**Exercise prompt:** Every entry must be given again exactly.

[Collection entries]

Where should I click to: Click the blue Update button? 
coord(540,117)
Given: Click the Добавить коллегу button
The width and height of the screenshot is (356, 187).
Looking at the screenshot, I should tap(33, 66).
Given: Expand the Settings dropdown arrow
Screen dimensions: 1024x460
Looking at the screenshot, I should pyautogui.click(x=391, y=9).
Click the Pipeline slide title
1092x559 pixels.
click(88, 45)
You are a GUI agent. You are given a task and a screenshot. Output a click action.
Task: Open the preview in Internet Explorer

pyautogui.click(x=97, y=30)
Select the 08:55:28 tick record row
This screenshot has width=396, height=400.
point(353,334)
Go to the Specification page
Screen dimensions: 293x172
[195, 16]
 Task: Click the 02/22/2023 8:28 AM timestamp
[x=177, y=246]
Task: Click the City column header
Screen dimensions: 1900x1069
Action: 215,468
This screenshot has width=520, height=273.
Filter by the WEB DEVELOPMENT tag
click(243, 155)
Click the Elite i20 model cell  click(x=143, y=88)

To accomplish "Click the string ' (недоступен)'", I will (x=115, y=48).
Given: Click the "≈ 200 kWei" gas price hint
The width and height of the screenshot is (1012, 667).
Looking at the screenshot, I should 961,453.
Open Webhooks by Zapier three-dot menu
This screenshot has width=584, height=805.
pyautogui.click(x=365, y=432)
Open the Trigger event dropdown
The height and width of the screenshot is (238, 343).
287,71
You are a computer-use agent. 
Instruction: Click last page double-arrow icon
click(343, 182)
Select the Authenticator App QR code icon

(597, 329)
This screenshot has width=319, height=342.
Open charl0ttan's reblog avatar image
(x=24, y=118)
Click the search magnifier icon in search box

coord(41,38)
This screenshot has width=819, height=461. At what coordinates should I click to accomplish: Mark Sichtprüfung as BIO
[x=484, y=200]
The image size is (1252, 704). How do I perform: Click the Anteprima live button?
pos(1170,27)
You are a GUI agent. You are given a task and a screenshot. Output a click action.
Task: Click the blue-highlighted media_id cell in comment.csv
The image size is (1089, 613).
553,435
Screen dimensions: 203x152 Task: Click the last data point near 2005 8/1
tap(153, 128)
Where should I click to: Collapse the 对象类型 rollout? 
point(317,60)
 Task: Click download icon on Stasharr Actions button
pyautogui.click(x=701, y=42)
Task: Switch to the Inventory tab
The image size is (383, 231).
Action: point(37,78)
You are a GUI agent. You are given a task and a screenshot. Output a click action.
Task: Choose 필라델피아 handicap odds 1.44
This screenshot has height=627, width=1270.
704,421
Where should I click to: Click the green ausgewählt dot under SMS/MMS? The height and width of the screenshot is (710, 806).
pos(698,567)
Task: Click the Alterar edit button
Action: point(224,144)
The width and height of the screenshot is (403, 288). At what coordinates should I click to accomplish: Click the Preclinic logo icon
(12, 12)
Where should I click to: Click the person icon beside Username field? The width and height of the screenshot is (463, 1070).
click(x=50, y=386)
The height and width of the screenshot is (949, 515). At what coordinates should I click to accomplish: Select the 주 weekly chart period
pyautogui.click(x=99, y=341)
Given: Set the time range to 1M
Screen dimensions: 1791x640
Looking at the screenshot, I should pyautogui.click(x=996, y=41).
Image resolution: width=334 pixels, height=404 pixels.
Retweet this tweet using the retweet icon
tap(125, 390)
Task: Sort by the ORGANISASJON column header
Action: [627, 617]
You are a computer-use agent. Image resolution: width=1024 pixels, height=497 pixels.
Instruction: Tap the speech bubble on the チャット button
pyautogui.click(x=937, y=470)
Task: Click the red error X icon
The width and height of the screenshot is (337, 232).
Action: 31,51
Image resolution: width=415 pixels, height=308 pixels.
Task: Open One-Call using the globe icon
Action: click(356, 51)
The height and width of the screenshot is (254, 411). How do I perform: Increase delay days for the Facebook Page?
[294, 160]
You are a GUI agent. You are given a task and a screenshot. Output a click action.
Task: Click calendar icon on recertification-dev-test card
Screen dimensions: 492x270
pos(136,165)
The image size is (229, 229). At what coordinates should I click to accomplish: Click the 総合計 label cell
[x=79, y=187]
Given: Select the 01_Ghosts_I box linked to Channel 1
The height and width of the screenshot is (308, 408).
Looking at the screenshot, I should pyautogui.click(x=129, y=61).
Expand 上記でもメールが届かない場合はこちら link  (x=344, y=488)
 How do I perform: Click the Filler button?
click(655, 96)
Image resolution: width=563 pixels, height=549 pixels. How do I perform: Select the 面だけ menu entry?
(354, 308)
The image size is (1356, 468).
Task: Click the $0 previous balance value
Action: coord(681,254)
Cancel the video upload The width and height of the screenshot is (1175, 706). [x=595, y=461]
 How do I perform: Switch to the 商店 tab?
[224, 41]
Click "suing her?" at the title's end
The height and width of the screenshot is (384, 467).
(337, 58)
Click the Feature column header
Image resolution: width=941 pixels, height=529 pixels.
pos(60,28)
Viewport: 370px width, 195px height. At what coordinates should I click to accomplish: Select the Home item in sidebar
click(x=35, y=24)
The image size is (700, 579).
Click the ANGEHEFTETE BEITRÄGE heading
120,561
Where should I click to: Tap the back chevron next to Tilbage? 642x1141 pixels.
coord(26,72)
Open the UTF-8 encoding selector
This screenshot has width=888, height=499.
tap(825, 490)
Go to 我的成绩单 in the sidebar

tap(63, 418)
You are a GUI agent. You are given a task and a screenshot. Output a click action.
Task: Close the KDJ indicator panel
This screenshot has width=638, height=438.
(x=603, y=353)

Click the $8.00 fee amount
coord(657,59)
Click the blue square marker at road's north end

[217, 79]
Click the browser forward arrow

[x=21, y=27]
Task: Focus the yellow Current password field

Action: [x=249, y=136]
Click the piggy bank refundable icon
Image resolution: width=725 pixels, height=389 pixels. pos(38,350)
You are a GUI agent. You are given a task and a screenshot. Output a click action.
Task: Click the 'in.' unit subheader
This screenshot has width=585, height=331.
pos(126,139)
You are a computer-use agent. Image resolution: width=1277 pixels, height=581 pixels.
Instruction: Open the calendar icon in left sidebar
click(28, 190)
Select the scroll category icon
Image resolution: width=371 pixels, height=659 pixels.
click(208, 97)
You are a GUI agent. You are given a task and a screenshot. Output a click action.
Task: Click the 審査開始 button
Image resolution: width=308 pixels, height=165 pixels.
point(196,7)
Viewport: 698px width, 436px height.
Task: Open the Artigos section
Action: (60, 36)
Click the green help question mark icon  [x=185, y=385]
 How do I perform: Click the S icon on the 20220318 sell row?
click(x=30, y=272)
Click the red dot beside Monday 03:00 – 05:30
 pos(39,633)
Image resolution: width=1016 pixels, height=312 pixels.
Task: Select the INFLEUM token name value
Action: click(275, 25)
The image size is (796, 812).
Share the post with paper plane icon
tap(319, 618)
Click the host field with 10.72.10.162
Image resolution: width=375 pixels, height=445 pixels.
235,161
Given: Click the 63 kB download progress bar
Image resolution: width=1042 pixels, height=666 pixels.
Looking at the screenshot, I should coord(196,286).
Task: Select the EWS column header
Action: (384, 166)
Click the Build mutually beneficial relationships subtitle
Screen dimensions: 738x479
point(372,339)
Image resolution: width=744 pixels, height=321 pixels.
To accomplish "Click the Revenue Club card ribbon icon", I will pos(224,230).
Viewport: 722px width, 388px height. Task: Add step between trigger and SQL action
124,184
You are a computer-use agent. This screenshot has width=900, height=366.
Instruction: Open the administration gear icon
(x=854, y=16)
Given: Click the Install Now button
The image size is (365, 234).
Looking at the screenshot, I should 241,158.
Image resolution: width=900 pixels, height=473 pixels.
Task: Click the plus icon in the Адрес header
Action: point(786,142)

**Exercise result:**
Where should I click to: Click the blue Update button? 
coord(540,117)
Given: Click the Добавить коллегу button
The width and height of the screenshot is (356, 187).
Looking at the screenshot, I should tap(33, 66).
Given: Expand the Settings dropdown arrow
Screen dimensions: 1024x460
Looking at the screenshot, I should pyautogui.click(x=391, y=9).
Click the Pipeline slide title
1092x559 pixels.
click(88, 45)
You are a GUI agent. You are given a task and a screenshot. Output a click action.
Task: Open the preview in Internet Explorer

pyautogui.click(x=97, y=30)
Select the 08:55:28 tick record row
This screenshot has width=396, height=400.
point(353,334)
Go to the Specification page
Screen dimensions: 293x172
[195, 16]
 Task: Click the 02/22/2023 8:28 AM timestamp
[x=177, y=246]
Task: Click the City column header
Screen dimensions: 1900x1069
Action: 215,468
This screenshot has width=520, height=273.
Filter by the WEB DEVELOPMENT tag
click(243, 155)
Click the Elite i20 model cell  click(x=143, y=88)

To accomplish "Click the string ' (недоступен)'", I will (x=115, y=48).
Given: Click the "≈ 200 kWei" gas price hint
The width and height of the screenshot is (1012, 667).
Looking at the screenshot, I should 961,453.
Open Webhooks by Zapier three-dot menu
This screenshot has width=584, height=805.
pyautogui.click(x=365, y=432)
Open the Trigger event dropdown
The height and width of the screenshot is (238, 343).
287,71
You are a computer-use agent. 
Instruction: Click last page double-arrow icon
click(343, 182)
Select the Authenticator App QR code icon

(597, 329)
This screenshot has width=319, height=342.
Open charl0ttan's reblog avatar image
(x=24, y=118)
Click the search magnifier icon in search box

coord(41,38)
This screenshot has width=819, height=461. At what coordinates should I click to accomplish: Mark Sichtprüfung as BIO
[x=484, y=200]
The image size is (1252, 704). How do I perform: Click the Anteprima live button?
pos(1170,27)
You are a GUI agent. You are given a task and a screenshot. Output a click action.
Task: Click the blue-highlighted media_id cell in comment.csv
The image size is (1089, 613).
553,435
Screen dimensions: 203x152 Task: Click the last data point near 2005 8/1
tap(153, 128)
Where should I click to: Collapse the 对象类型 rollout? 
point(317,60)
 Task: Click download icon on Stasharr Actions button
pyautogui.click(x=701, y=42)
Task: Switch to the Inventory tab
The image size is (383, 231).
Action: point(37,78)
You are a GUI agent. You are given a task and a screenshot. Output a click action.
Task: Choose 필라델피아 handicap odds 1.44
This screenshot has height=627, width=1270.
704,421
Where should I click to: Click the green ausgewählt dot under SMS/MMS? The height and width of the screenshot is (710, 806).
pos(698,567)
Task: Click the Alterar edit button
Action: point(224,144)
The width and height of the screenshot is (403, 288). At what coordinates should I click to accomplish: Click the Preclinic logo icon
(12, 12)
Where should I click to: Click the person icon beside Username field? The width and height of the screenshot is (463, 1070).
click(x=50, y=386)
The height and width of the screenshot is (949, 515). At what coordinates should I click to accomplish: Select the 주 weekly chart period
pyautogui.click(x=99, y=341)
Given: Set the time range to 1M
Screen dimensions: 1791x640
Looking at the screenshot, I should pyautogui.click(x=996, y=41).
Image resolution: width=334 pixels, height=404 pixels.
Retweet this tweet using the retweet icon
tap(125, 390)
Task: Sort by the ORGANISASJON column header
Action: [627, 617]
You are a computer-use agent. Image resolution: width=1024 pixels, height=497 pixels.
Instruction: Tap the speech bubble on the チャット button
pyautogui.click(x=937, y=470)
Task: Click the red error X icon
The width and height of the screenshot is (337, 232).
Action: 31,51
Image resolution: width=415 pixels, height=308 pixels.
Task: Open One-Call using the globe icon
Action: click(356, 51)
The height and width of the screenshot is (254, 411). How do I perform: Increase delay days for the Facebook Page?
[294, 160]
You are a GUI agent. You are given a task and a screenshot. Output a click action.
Task: Click calendar icon on recertification-dev-test card
Screen dimensions: 492x270
pos(136,165)
The image size is (229, 229). At what coordinates should I click to accomplish: Click the 総合計 label cell
[x=79, y=187]
Given: Select the 01_Ghosts_I box linked to Channel 1
The height and width of the screenshot is (308, 408).
Looking at the screenshot, I should pyautogui.click(x=129, y=61).
Expand 上記でもメールが届かない場合はこちら link  (x=344, y=488)
 How do I perform: Click the Filler button?
click(655, 96)
Image resolution: width=563 pixels, height=549 pixels. How do I perform: Select the 面だけ menu entry?
(354, 308)
The image size is (1356, 468).
Task: Click the $0 previous balance value
Action: coord(681,254)
Cancel the video upload The width and height of the screenshot is (1175, 706). [x=595, y=461]
 How do I perform: Switch to the 商店 tab?
[224, 41]
Click "suing her?" at the title's end
The height and width of the screenshot is (384, 467).
(337, 58)
Click the Feature column header
Image resolution: width=941 pixels, height=529 pixels.
pos(60,28)
Viewport: 370px width, 195px height. At what coordinates should I click to accomplish: Select the Home item in sidebar
click(x=35, y=24)
The image size is (700, 579).
Click the ANGEHEFTETE BEITRÄGE heading
120,561
Where should I click to: Tap the back chevron next to Tilbage? 642x1141 pixels.
coord(26,72)
Open the UTF-8 encoding selector
This screenshot has width=888, height=499.
tap(825, 490)
Go to 我的成绩单 in the sidebar

tap(63, 418)
You are a GUI agent. You are given a task and a screenshot. Output a click action.
Task: Close the KDJ indicator panel
This screenshot has width=638, height=438.
(x=603, y=353)

Click the $8.00 fee amount
coord(657,59)
Click the blue square marker at road's north end

[217, 79]
Click the browser forward arrow

[x=21, y=27]
Task: Focus the yellow Current password field

Action: [x=249, y=136]
Click the piggy bank refundable icon
Image resolution: width=725 pixels, height=389 pixels. pos(38,350)
You are a GUI agent. You are given a task and a screenshot. Output a click action.
Task: Click the 'in.' unit subheader
This screenshot has width=585, height=331.
pos(126,139)
You are a computer-use agent. Image resolution: width=1277 pixels, height=581 pixels.
Instruction: Open the calendar icon in left sidebar
click(28, 190)
Select the scroll category icon
Image resolution: width=371 pixels, height=659 pixels.
click(208, 97)
You are a GUI agent. You are given a task and a screenshot. Output a click action.
Task: Click the 審査開始 button
Image resolution: width=308 pixels, height=165 pixels.
point(196,7)
Viewport: 698px width, 436px height.
Task: Open the Artigos section
Action: (60, 36)
Click the green help question mark icon  [x=185, y=385]
 How do I perform: Click the S icon on the 20220318 sell row?
click(x=30, y=272)
Click the red dot beside Monday 03:00 – 05:30
 pos(39,633)
Image resolution: width=1016 pixels, height=312 pixels.
Task: Select the INFLEUM token name value
Action: click(275, 25)
The image size is (796, 812).
Share the post with paper plane icon
tap(319, 618)
Click the host field with 10.72.10.162
Image resolution: width=375 pixels, height=445 pixels.
235,161
Given: Click the 63 kB download progress bar
Image resolution: width=1042 pixels, height=666 pixels.
Looking at the screenshot, I should coord(196,286).
Task: Select the EWS column header
Action: (384, 166)
Click the Build mutually beneficial relationships subtitle
Screen dimensions: 738x479
point(372,339)
Image resolution: width=744 pixels, height=321 pixels.
To accomplish "Click the Revenue Club card ribbon icon", I will pos(224,230).
Viewport: 722px width, 388px height. Task: Add step between trigger and SQL action
124,184
You are a computer-use agent. This screenshot has width=900, height=366.
Instruction: Open the administration gear icon
(x=854, y=16)
Given: Click the Install Now button
The image size is (365, 234).
Looking at the screenshot, I should 241,158.
Image resolution: width=900 pixels, height=473 pixels.
Task: Click the plus icon in the Адрес header
Action: point(786,142)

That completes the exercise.